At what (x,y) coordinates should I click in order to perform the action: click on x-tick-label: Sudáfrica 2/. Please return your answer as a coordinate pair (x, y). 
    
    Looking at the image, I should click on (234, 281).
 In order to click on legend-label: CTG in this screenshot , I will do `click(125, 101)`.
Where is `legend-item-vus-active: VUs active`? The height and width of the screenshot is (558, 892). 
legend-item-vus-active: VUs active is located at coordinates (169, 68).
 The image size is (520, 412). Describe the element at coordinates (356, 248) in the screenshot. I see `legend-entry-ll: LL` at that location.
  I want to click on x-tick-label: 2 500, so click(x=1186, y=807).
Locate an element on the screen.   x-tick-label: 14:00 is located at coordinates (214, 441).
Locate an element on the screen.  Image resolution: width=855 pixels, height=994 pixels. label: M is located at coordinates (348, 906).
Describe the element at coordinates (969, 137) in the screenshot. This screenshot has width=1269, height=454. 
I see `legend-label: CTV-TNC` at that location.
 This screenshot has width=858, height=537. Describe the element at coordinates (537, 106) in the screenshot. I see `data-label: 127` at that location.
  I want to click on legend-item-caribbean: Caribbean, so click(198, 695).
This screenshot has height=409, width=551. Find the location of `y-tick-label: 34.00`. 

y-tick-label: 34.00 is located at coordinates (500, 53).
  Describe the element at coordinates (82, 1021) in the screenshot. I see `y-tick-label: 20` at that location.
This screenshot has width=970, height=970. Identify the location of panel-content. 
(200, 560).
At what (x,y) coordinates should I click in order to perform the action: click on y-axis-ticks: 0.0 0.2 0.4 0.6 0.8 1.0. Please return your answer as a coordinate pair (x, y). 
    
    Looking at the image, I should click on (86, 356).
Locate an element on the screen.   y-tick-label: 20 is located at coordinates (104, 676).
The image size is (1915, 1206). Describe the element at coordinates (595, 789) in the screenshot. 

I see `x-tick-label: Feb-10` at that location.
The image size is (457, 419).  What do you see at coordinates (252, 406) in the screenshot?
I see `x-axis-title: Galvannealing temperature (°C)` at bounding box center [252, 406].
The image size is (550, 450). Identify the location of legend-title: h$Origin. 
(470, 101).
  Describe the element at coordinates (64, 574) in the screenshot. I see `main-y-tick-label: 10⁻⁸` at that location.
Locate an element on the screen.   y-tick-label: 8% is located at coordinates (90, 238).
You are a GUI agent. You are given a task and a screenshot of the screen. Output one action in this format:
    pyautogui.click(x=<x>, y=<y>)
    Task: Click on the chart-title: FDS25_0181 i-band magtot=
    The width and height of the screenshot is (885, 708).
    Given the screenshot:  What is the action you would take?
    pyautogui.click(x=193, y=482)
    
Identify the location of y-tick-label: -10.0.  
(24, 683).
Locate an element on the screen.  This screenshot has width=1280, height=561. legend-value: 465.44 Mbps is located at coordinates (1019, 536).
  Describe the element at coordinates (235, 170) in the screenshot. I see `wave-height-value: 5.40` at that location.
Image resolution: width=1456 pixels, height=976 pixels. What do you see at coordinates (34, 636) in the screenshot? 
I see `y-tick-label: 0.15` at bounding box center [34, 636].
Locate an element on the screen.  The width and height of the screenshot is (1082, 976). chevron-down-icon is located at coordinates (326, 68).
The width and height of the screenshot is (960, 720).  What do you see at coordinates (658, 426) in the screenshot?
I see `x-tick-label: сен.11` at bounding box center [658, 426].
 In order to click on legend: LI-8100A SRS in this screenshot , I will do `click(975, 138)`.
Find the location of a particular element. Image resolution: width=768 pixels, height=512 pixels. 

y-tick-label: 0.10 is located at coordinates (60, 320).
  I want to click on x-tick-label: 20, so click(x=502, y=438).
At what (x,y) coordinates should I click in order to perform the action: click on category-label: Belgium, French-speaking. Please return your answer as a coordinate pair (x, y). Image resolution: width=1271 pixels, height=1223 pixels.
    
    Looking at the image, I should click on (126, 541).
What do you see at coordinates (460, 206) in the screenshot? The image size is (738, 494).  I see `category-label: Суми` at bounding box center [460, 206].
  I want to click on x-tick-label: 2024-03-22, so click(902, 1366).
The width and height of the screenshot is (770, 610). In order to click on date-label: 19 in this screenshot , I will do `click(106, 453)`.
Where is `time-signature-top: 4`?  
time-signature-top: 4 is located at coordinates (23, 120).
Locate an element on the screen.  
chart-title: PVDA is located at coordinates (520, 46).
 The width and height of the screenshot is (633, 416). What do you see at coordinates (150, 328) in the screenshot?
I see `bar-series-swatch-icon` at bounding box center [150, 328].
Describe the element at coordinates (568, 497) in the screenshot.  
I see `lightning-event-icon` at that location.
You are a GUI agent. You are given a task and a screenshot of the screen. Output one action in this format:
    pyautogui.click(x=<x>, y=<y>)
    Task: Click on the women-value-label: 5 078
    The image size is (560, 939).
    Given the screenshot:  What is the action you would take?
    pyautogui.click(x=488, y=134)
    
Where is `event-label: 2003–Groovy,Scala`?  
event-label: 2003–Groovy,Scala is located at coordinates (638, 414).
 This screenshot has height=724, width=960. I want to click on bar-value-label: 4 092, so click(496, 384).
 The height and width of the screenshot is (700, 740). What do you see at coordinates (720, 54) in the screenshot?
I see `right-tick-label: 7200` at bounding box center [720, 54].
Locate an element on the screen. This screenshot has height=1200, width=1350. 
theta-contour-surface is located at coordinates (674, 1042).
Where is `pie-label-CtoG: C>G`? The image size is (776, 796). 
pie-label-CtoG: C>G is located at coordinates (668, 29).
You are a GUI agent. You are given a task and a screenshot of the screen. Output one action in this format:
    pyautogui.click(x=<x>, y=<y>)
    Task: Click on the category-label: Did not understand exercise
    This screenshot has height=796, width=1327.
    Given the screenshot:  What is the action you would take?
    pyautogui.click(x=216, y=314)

### What you have to do
Reproduce all of the material above verbatim, line by line, without altering, omitting, or adding anything.

### Problem solution
At what (x,y) coordinates should I click in order to perform the action: click on x-tick-label: Sudáfrica 2/. Please return your answer as a coordinate pair (x, y). 
    
    Looking at the image, I should click on (234, 281).
 In order to click on legend-label: CTG in this screenshot , I will do `click(125, 101)`.
Where is `legend-item-vus-active: VUs active`? The height and width of the screenshot is (558, 892). 
legend-item-vus-active: VUs active is located at coordinates (169, 68).
 The image size is (520, 412). Describe the element at coordinates (356, 248) in the screenshot. I see `legend-entry-ll: LL` at that location.
  I want to click on x-tick-label: 2 500, so click(x=1186, y=807).
Locate an element on the screen.   x-tick-label: 14:00 is located at coordinates (214, 441).
Locate an element on the screen.  Image resolution: width=855 pixels, height=994 pixels. label: M is located at coordinates (348, 906).
Describe the element at coordinates (969, 137) in the screenshot. This screenshot has width=1269, height=454. 
I see `legend-label: CTV-TNC` at that location.
 This screenshot has width=858, height=537. Describe the element at coordinates (537, 106) in the screenshot. I see `data-label: 127` at that location.
  I want to click on legend-item-caribbean: Caribbean, so click(198, 695).
This screenshot has height=409, width=551. Find the location of `y-tick-label: 34.00`. 

y-tick-label: 34.00 is located at coordinates (500, 53).
  Describe the element at coordinates (82, 1021) in the screenshot. I see `y-tick-label: 20` at that location.
This screenshot has width=970, height=970. Identify the location of panel-content. 
(200, 560).
At what (x,y) coordinates should I click in order to perform the action: click on y-axis-ticks: 0.0 0.2 0.4 0.6 0.8 1.0. Please return your answer as a coordinate pair (x, y). 
    
    Looking at the image, I should click on (86, 356).
Locate an element on the screen.   y-tick-label: 20 is located at coordinates (104, 676).
The image size is (1915, 1206). Describe the element at coordinates (595, 789) in the screenshot. 

I see `x-tick-label: Feb-10` at that location.
The image size is (457, 419).  What do you see at coordinates (252, 406) in the screenshot?
I see `x-axis-title: Galvannealing temperature (°C)` at bounding box center [252, 406].
The image size is (550, 450). Identify the location of legend-title: h$Origin. 
(470, 101).
  Describe the element at coordinates (64, 574) in the screenshot. I see `main-y-tick-label: 10⁻⁸` at that location.
Locate an element on the screen.   y-tick-label: 8% is located at coordinates (90, 238).
You are a GUI agent. You are given a task and a screenshot of the screen. Output one action in this format:
    pyautogui.click(x=<x>, y=<y>)
    Task: Click on the chart-title: FDS25_0181 i-band magtot=
    The width and height of the screenshot is (885, 708).
    Given the screenshot:  What is the action you would take?
    pyautogui.click(x=193, y=482)
    
Identify the location of y-tick-label: -10.0.  
(24, 683).
Locate an element on the screen.  This screenshot has width=1280, height=561. legend-value: 465.44 Mbps is located at coordinates (1019, 536).
  Describe the element at coordinates (235, 170) in the screenshot. I see `wave-height-value: 5.40` at that location.
Image resolution: width=1456 pixels, height=976 pixels. What do you see at coordinates (34, 636) in the screenshot? 
I see `y-tick-label: 0.15` at bounding box center [34, 636].
Locate an element on the screen.  The width and height of the screenshot is (1082, 976). chevron-down-icon is located at coordinates (326, 68).
The width and height of the screenshot is (960, 720).  What do you see at coordinates (658, 426) in the screenshot?
I see `x-tick-label: сен.11` at bounding box center [658, 426].
 In order to click on legend: LI-8100A SRS in this screenshot , I will do `click(975, 138)`.
Find the location of a particular element. Image resolution: width=768 pixels, height=512 pixels. 

y-tick-label: 0.10 is located at coordinates (60, 320).
  I want to click on x-tick-label: 20, so click(x=502, y=438).
At what (x,y) coordinates should I click in order to perform the action: click on category-label: Belgium, French-speaking. Please return your answer as a coordinate pair (x, y). Image resolution: width=1271 pixels, height=1223 pixels.
    
    Looking at the image, I should click on (126, 541).
What do you see at coordinates (460, 206) in the screenshot? The image size is (738, 494).  I see `category-label: Суми` at bounding box center [460, 206].
  I want to click on x-tick-label: 2024-03-22, so click(902, 1366).
The width and height of the screenshot is (770, 610). In order to click on date-label: 19 in this screenshot , I will do `click(106, 453)`.
Where is `time-signature-top: 4`?  
time-signature-top: 4 is located at coordinates (23, 120).
Locate an element on the screen.  
chart-title: PVDA is located at coordinates (520, 46).
 The width and height of the screenshot is (633, 416). What do you see at coordinates (150, 328) in the screenshot?
I see `bar-series-swatch-icon` at bounding box center [150, 328].
Describe the element at coordinates (568, 497) in the screenshot.  
I see `lightning-event-icon` at that location.
You are a GUI agent. You are given a task and a screenshot of the screen. Output one action in this format:
    pyautogui.click(x=<x>, y=<y>)
    Task: Click on the women-value-label: 5 078
    The image size is (560, 939).
    Given the screenshot:  What is the action you would take?
    pyautogui.click(x=488, y=134)
    
Where is `event-label: 2003–Groovy,Scala`?  
event-label: 2003–Groovy,Scala is located at coordinates (638, 414).
 This screenshot has height=724, width=960. I want to click on bar-value-label: 4 092, so click(496, 384).
 The height and width of the screenshot is (700, 740). What do you see at coordinates (720, 54) in the screenshot?
I see `right-tick-label: 7200` at bounding box center [720, 54].
Locate an element on the screen. This screenshot has height=1200, width=1350. 
theta-contour-surface is located at coordinates (674, 1042).
Where is `pie-label-CtoG: C>G`? The image size is (776, 796). 
pie-label-CtoG: C>G is located at coordinates (668, 29).
You are a GUI agent. You are given a task and a screenshot of the screen. Output one action in this format:
    pyautogui.click(x=<x>, y=<y>)
    Task: Click on the category-label: Did not understand exercise
    This screenshot has height=796, width=1327.
    Given the screenshot:  What is the action you would take?
    pyautogui.click(x=216, y=314)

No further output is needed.